Dataset excerpts:
%%

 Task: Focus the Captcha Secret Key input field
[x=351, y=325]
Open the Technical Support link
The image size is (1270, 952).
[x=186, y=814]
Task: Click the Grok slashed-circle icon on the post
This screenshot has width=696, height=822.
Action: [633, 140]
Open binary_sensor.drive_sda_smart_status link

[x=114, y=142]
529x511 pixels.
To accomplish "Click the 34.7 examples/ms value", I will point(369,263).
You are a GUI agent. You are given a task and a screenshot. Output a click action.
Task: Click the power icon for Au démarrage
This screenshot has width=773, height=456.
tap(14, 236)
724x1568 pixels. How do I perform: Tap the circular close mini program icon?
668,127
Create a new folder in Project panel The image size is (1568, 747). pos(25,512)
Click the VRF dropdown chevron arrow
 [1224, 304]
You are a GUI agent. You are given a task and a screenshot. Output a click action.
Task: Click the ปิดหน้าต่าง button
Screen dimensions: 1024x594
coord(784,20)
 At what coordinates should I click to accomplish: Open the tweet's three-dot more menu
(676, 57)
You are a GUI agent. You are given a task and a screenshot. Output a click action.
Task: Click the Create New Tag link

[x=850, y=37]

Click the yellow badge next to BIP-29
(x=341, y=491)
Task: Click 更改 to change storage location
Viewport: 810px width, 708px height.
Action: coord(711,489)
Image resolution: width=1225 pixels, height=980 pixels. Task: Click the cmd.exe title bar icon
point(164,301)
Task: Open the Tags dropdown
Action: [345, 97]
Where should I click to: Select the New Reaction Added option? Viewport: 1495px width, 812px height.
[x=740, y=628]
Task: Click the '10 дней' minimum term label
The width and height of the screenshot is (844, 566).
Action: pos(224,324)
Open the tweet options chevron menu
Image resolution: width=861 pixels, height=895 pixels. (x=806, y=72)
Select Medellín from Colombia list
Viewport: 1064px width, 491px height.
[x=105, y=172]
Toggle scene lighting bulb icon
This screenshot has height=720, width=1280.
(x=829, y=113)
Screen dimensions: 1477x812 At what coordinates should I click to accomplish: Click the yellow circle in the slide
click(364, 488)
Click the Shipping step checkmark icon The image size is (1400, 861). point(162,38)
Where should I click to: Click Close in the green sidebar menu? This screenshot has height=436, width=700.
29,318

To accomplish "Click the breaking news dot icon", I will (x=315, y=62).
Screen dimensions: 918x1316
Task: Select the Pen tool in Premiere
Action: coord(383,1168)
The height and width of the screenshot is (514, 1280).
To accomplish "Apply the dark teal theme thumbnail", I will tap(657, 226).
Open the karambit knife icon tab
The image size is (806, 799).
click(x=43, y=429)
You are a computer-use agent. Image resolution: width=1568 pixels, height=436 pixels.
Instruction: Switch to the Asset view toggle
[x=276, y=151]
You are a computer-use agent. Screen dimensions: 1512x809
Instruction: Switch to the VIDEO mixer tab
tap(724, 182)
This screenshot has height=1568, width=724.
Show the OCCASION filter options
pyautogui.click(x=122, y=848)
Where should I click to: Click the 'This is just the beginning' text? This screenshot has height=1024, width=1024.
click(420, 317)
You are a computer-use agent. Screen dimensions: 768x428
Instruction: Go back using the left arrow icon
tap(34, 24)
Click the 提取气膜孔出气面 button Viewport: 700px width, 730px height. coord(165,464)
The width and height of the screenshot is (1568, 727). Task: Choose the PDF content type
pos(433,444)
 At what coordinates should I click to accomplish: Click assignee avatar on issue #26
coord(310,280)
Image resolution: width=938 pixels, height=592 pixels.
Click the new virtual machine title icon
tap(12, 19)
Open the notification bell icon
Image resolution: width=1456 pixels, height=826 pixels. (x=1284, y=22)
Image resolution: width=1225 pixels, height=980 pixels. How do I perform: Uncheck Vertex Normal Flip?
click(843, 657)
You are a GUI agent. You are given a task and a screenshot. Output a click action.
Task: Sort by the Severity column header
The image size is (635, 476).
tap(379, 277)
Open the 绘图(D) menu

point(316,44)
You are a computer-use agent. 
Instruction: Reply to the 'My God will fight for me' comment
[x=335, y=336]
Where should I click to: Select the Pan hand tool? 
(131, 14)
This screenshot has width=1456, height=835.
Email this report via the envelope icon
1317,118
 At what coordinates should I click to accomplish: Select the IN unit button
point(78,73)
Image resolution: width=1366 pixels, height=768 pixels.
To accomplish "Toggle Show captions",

%%

> **To do**: Your response should consist of the records, printed exactly.

> **Written answer**:
 Task: Focus the Captcha Secret Key input field
[x=351, y=325]
Open the Technical Support link
The image size is (1270, 952).
[x=186, y=814]
Task: Click the Grok slashed-circle icon on the post
This screenshot has width=696, height=822.
Action: [633, 140]
Open binary_sensor.drive_sda_smart_status link

[x=114, y=142]
529x511 pixels.
To accomplish "Click the 34.7 examples/ms value", I will point(369,263).
You are a GUI agent. You are given a task and a screenshot. Output a click action.
Task: Click the power icon for Au démarrage
This screenshot has width=773, height=456.
tap(14, 236)
724x1568 pixels. How do I perform: Tap the circular close mini program icon?
668,127
Create a new folder in Project panel The image size is (1568, 747). pos(25,512)
Click the VRF dropdown chevron arrow
 [1224, 304]
You are a GUI agent. You are given a task and a screenshot. Output a click action.
Task: Click the ปิดหน้าต่าง button
Screen dimensions: 1024x594
coord(784,20)
 At what coordinates should I click to accomplish: Open the tweet's three-dot more menu
(676, 57)
You are a GUI agent. You are given a task and a screenshot. Output a click action.
Task: Click the Create New Tag link

[x=850, y=37]

Click the yellow badge next to BIP-29
(x=341, y=491)
Task: Click 更改 to change storage location
Viewport: 810px width, 708px height.
Action: coord(711,489)
Image resolution: width=1225 pixels, height=980 pixels. Task: Click the cmd.exe title bar icon
point(164,301)
Task: Open the Tags dropdown
Action: [345, 97]
Where should I click to: Select the New Reaction Added option? Viewport: 1495px width, 812px height.
[x=740, y=628]
Task: Click the '10 дней' minimum term label
The width and height of the screenshot is (844, 566).
Action: pos(224,324)
Open the tweet options chevron menu
Image resolution: width=861 pixels, height=895 pixels. (x=806, y=72)
Select Medellín from Colombia list
Viewport: 1064px width, 491px height.
[x=105, y=172]
Toggle scene lighting bulb icon
This screenshot has height=720, width=1280.
(x=829, y=113)
Screen dimensions: 1477x812 At what coordinates should I click to accomplish: Click the yellow circle in the slide
click(364, 488)
Click the Shipping step checkmark icon The image size is (1400, 861). point(162,38)
Where should I click to: Click Close in the green sidebar menu? This screenshot has height=436, width=700.
29,318

To accomplish "Click the breaking news dot icon", I will (x=315, y=62).
Screen dimensions: 918x1316
Task: Select the Pen tool in Premiere
Action: coord(383,1168)
The height and width of the screenshot is (514, 1280).
To accomplish "Apply the dark teal theme thumbnail", I will tap(657, 226).
Open the karambit knife icon tab
The image size is (806, 799).
click(x=43, y=429)
You are a computer-use agent. Image resolution: width=1568 pixels, height=436 pixels.
Instruction: Switch to the Asset view toggle
[x=276, y=151]
You are a computer-use agent. Screen dimensions: 1512x809
Instruction: Switch to the VIDEO mixer tab
tap(724, 182)
This screenshot has height=1568, width=724.
Show the OCCASION filter options
pyautogui.click(x=122, y=848)
Where should I click to: Click the 'This is just the beginning' text? This screenshot has height=1024, width=1024.
click(420, 317)
You are a computer-use agent. Screen dimensions: 768x428
Instruction: Go back using the left arrow icon
tap(34, 24)
Click the 提取气膜孔出气面 button Viewport: 700px width, 730px height. coord(165,464)
The width and height of the screenshot is (1568, 727). Task: Choose the PDF content type
pos(433,444)
 At what coordinates should I click to accomplish: Click assignee avatar on issue #26
coord(310,280)
Image resolution: width=938 pixels, height=592 pixels.
Click the new virtual machine title icon
tap(12, 19)
Open the notification bell icon
Image resolution: width=1456 pixels, height=826 pixels. (x=1284, y=22)
Image resolution: width=1225 pixels, height=980 pixels. How do I perform: Uncheck Vertex Normal Flip?
click(843, 657)
You are a GUI agent. You are given a task and a screenshot. Output a click action.
Task: Sort by the Severity column header
The image size is (635, 476).
tap(379, 277)
Open the 绘图(D) menu

point(316,44)
You are a computer-use agent. 
Instruction: Reply to the 'My God will fight for me' comment
[x=335, y=336]
Where should I click to: Select the Pan hand tool? 
(131, 14)
This screenshot has width=1456, height=835.
Email this report via the envelope icon
1317,118
 At what coordinates should I click to accomplish: Select the IN unit button
point(78,73)
Image resolution: width=1366 pixels, height=768 pixels.
To accomplish "Toggle Show captions",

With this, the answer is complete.